África do Sul e pratos populares
A África do Sul é o segundo maior comprador do pé de galinha brasileiro, e utiliza o produto em receitas tradicionais, como o “walkie-talkie”, prato que junta cabeça e pé de frango.
Mariana Bahia, da Câmara de Comércio Brasil – África do Sul, explica que o preparo sul-africano é diferente do chinês, sendo o pé bem cozido e ensopado, lembrando um ensopado mineiro.
O país pagou, em média, menos por tonelada que a China, “A África do Sul, segunda maior compradora do produto brasileiro, paga em média US$ 2 mil pela tonelada“, e, apesar de importar menos que a China, “o país mais que quadriplicou as compras em 2025, na comparação com 2024, atingindo US$ 49 milhões”.

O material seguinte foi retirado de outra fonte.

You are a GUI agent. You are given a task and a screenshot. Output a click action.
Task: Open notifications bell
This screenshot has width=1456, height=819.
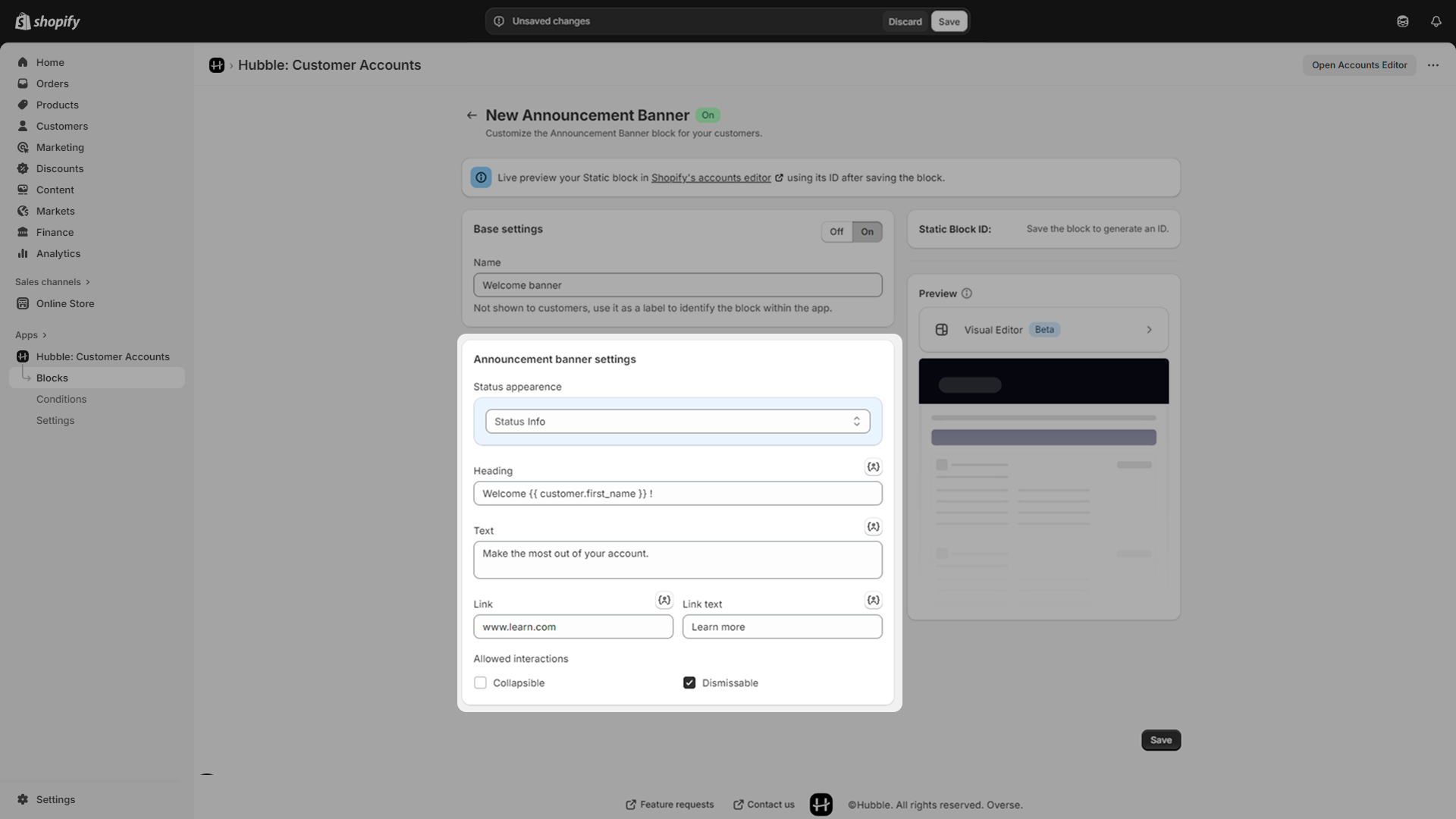1436,21
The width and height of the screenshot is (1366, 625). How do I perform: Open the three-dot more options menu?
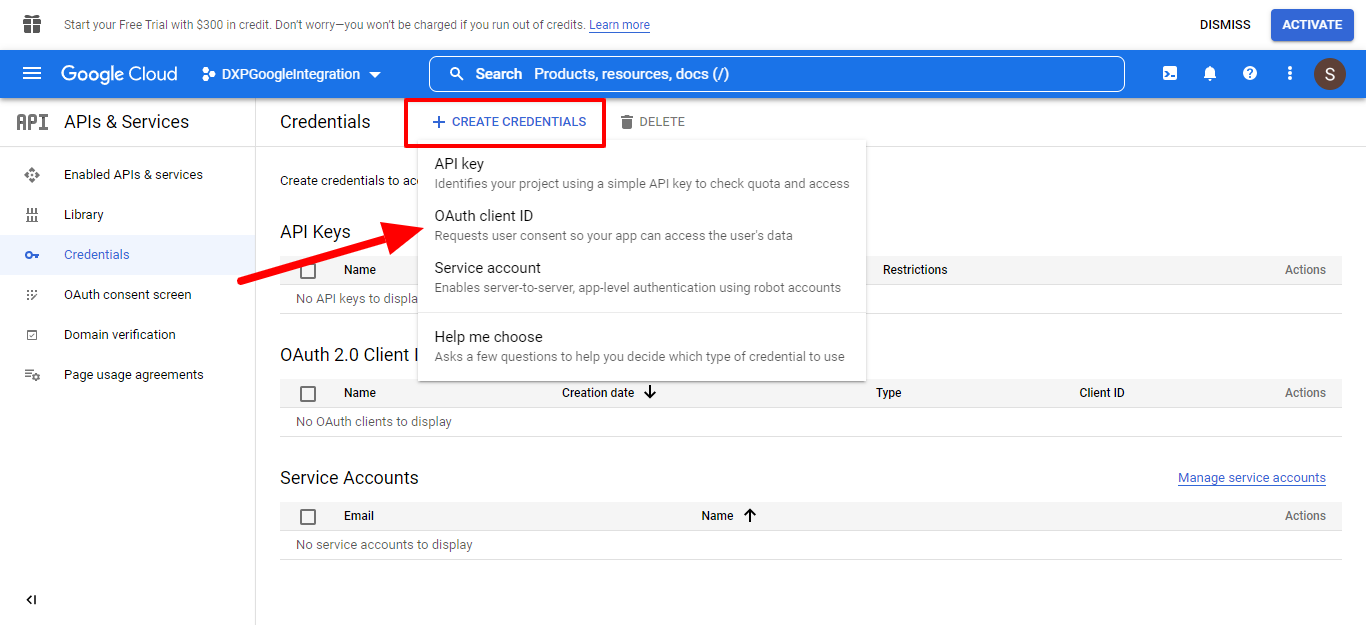1290,74
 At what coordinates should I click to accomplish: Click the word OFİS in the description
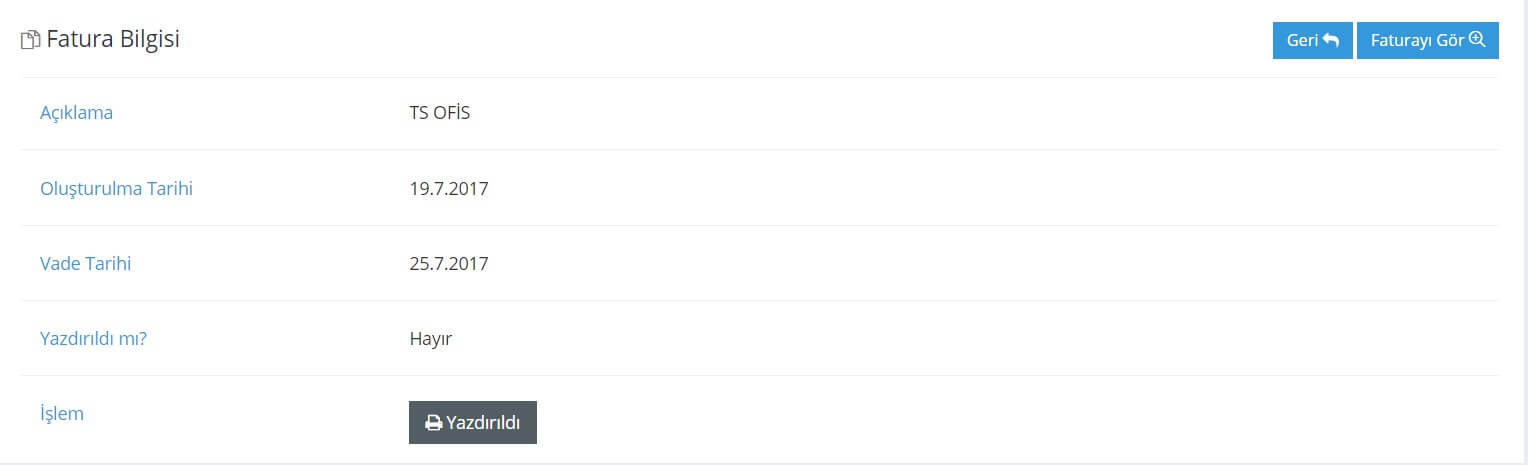click(x=452, y=113)
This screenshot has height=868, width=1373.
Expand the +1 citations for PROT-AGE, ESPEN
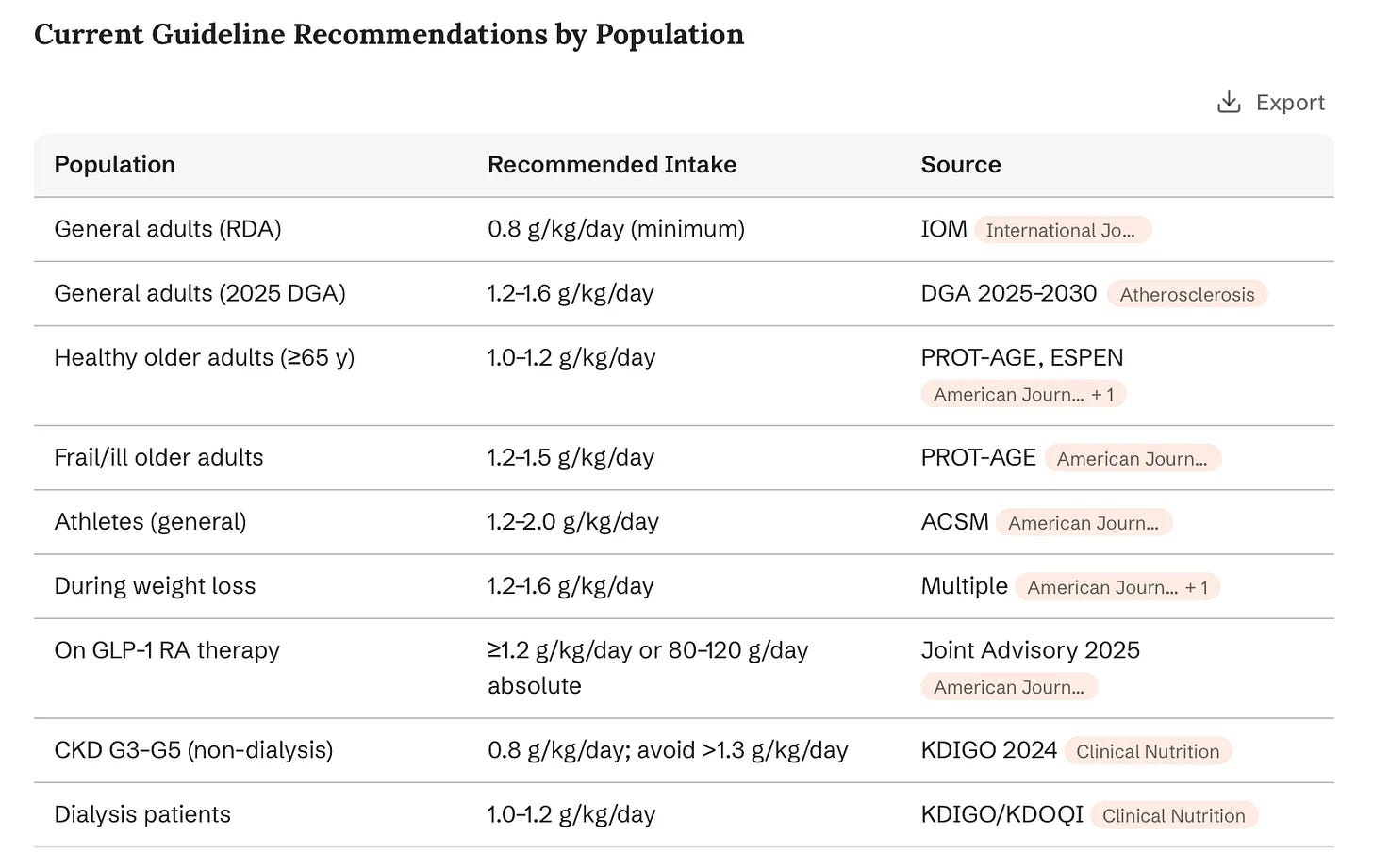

Indústria pet, preços internos e impacto
Nem toda a produção vai para fora do país, e parte significativa do pé de galinha é destinada à indústria pet, para produção de farinhas que entram em rações e snacks para animais.
“O pé de galinha que não é exportado, é destinado principalmente à indústria pet“, destaca Santin, apontando outra fonte de demanda que pressiona os preços domésticos.
No mercado interno, a valorização é visível, e no atacado de 2026 o preço médio praticado no estado chegou a R$ 5,75, segundo levantamento do analista Fernando Iglesias, do Safras & Mercado.
Esse valor é 41,3% mais alto que a média registrada em 2020, início da série histórica citada por Iglesias, mostrando que a cadeia brasileira sente os efeitos da demanda internacional e do uso industrial.
Consumo cultural e economia circular
Além do papel comercial, o pé de galinha revela hábitos alimentares e estratégias de aproveitamento integral do animal em diferentes culturas.
No Brasil, alguns consumidores relatam ter visto o miúdo sendo dado de graça no passado, e hoje pagam por um produto que circula entre mercados, restaurantes e indústrias.
A transformação de resto de açougue em iguaria valorizada, apoiada por mercados externos e pelo setor pet, ilustra como mudanças regulatórias, como a autorização de exportação de 2009, e inovações de mercado podem redefinir o valor de produtos tradicionalmente subestimados.